Adenoid cystic carcinoma of the breast is a rare neoplasm whose cribriform architecture may mimic invasive cribriform carcinoma, cribriform ductal carcinoma in situ, and collagenous spherulosis. The diagnosis may be even more challenging in needle core biopsies. Immunohistochemical expression of p63 and c-kit distinguishes adenoid cystic carcinoma from invasive cribriform carcinoma and ductal carcinoma in situ. A formal comparison of the immunophenotype of adenoid cystic carcinoma to collagenous spherulosis has not been reported. Of concern is the overlap in myoepithelial markers between these two entities. Both may express S100, smooth muscle actin, and p63. This overlap may cause diagnostic confusion yet is under-emphasized in the literature. The expression profile of newer myoepithelial markers has not been studied in this setting. We evaluated smooth muscle actin, p63, calponin, smooth muscle myosin heavy chain, as well as c-kit, in nine cases of cribriform pattern adenoid cystic carcinoma of the breast in comparison to 12 cases of collagenous spherulosis. Both entities strongly expressed p63 and smooth muscle actin; in adenoid cystic carcinoma, the basaloid myoepithelial-like tumor cells expressed these markers, but the ductular epithelial cells did not.
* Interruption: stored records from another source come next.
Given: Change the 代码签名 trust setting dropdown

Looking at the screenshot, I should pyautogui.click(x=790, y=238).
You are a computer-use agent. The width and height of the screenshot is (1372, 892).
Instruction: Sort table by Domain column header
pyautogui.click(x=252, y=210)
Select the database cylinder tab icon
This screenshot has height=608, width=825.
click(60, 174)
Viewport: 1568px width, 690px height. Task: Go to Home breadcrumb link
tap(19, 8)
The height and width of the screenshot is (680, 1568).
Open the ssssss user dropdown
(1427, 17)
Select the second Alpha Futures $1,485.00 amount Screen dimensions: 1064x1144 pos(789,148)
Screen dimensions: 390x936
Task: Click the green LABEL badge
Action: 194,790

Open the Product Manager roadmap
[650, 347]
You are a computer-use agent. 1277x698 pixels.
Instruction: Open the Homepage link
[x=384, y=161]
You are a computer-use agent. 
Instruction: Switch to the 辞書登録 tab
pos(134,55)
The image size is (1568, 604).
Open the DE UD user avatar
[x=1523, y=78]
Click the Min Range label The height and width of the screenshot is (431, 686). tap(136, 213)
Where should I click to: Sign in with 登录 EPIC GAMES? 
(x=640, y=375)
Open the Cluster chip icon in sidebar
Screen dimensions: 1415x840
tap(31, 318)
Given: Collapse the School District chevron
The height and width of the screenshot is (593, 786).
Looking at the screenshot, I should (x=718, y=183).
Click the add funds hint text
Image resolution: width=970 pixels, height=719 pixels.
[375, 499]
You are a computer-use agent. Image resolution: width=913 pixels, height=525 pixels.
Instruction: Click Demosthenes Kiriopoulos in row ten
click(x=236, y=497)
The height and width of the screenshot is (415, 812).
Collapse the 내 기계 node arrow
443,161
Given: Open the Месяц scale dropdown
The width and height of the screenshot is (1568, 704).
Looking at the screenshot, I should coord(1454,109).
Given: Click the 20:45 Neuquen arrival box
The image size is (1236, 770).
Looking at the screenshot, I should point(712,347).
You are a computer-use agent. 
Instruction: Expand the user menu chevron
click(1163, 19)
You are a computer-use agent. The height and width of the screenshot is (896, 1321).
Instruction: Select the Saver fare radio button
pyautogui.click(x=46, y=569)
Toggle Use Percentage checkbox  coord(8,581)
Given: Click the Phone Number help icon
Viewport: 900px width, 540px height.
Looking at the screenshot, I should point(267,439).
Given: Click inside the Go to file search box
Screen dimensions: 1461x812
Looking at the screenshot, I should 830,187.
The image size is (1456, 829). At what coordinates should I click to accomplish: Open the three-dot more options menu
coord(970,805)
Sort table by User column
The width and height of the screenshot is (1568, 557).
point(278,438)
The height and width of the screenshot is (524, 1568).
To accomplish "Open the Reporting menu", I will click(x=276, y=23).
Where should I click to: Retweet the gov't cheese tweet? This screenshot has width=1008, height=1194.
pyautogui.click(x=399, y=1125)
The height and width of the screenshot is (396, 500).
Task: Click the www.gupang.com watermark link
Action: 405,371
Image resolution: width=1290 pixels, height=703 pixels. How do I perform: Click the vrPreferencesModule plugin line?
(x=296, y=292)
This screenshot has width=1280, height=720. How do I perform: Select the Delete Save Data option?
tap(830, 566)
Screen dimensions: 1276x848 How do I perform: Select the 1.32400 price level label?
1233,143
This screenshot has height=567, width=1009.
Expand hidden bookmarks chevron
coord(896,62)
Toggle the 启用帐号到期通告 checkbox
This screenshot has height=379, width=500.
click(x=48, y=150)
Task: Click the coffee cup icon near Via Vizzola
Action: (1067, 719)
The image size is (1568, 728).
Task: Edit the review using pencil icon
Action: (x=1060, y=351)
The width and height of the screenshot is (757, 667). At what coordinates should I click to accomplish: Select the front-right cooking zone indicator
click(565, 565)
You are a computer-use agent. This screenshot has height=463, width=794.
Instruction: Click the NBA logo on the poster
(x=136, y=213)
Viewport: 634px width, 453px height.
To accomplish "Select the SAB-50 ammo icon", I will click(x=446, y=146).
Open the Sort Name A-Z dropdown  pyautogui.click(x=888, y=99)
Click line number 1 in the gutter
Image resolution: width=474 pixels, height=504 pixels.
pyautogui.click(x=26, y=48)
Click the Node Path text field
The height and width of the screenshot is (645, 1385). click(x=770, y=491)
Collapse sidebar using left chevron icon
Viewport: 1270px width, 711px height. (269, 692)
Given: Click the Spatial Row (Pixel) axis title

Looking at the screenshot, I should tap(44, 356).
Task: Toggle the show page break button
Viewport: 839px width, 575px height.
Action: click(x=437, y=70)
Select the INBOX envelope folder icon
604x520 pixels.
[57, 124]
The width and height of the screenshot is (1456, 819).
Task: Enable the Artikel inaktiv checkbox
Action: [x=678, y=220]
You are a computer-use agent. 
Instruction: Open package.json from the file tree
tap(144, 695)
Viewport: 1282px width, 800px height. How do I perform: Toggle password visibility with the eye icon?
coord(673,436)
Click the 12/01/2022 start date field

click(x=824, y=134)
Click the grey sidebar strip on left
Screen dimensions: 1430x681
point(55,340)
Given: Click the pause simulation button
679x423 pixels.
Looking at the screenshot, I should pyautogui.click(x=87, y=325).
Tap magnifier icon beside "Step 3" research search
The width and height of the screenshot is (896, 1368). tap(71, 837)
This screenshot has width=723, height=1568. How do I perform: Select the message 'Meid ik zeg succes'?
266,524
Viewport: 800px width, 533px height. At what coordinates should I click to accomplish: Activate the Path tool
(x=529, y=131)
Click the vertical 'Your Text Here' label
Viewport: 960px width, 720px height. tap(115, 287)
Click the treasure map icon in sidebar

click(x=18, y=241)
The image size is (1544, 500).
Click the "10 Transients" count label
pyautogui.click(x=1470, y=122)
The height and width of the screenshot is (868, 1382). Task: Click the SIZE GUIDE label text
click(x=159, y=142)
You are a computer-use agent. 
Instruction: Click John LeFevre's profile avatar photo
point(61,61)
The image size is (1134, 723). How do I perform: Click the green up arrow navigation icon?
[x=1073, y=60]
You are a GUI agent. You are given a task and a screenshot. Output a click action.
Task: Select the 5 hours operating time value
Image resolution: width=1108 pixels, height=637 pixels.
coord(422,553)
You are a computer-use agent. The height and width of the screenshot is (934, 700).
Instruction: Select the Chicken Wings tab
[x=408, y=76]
Neither calponin nor smooth muscle myosin heavy chain was expressed in adenoid cystic carcinoma but both were strongly expressed in collagenous spherulosis. Whereas the ductular epithelial cells of adenoid cystic carcinoma were positive for c-kit in all cases, collagenous spherulosis was negative for c-kit. Positive p63 expression by a cribriform breast lesion is not sufficiently specific to confirm a diagnosis of adenoid cystic carcinoma. A broader panel that includes calponin or smooth muscle myosin heavy chain and c-kit is required to exclude collagenous spherulosis in settings in which the distinctive morphologic features that separate these entities are not conspicuously present. Reliance on p63 or smooth muscle actin alone poses a potential diagnostic pitfall in evaluating cribriform breast lesions.